------ MATERIAL SUPPLIED ------
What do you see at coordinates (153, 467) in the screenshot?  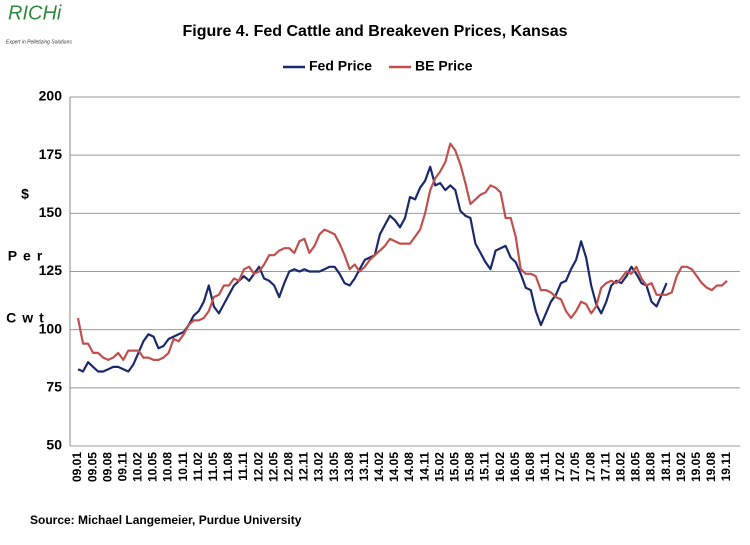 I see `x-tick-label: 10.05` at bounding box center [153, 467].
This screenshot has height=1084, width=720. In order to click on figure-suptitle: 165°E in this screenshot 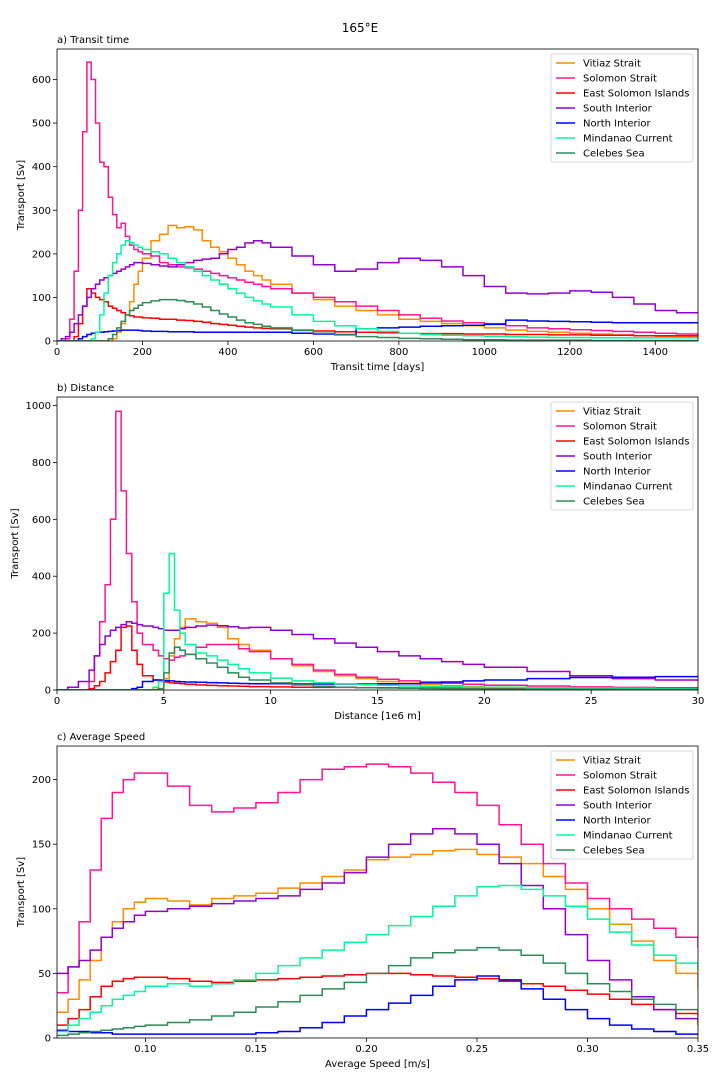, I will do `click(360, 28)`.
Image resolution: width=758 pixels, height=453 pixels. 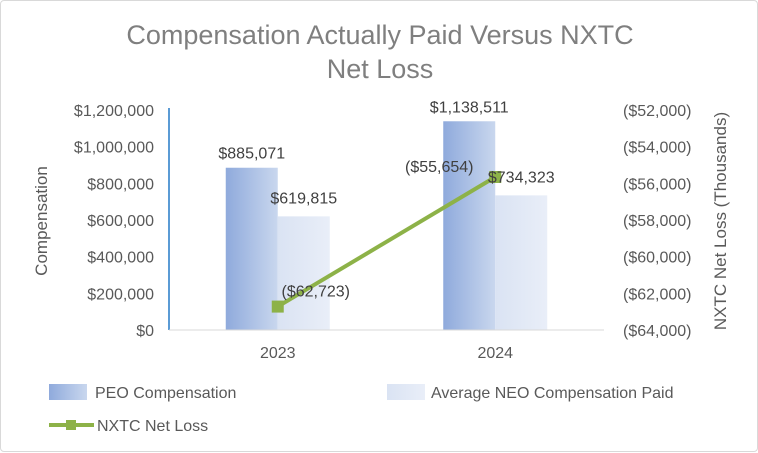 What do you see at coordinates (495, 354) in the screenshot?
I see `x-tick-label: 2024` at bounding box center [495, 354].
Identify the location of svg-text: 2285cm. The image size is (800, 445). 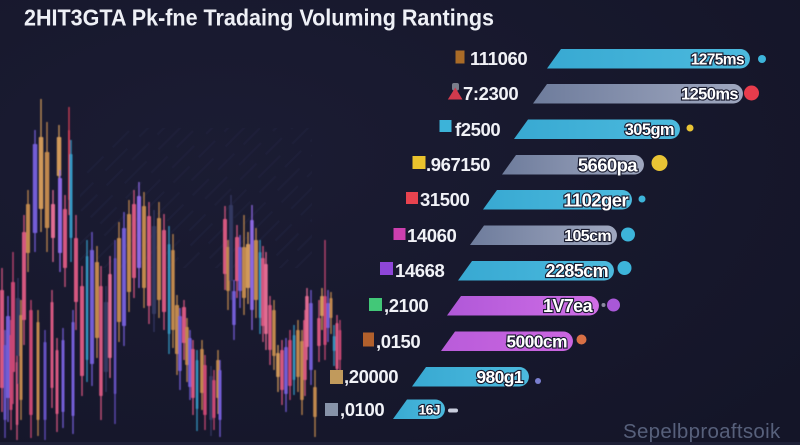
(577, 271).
------
● **DIRECTIONS FOR THIS TASK**
Begin at the line that has "Identify the location" and continue through the end of the material. Write those lines again with "location" swapped for "position", change nothing else, and omit the pictures.

● **ANSWER TO THE PROBLEM**
Identify the position of svg-text: 2285cm. The image size is (800, 445). 
(577, 271).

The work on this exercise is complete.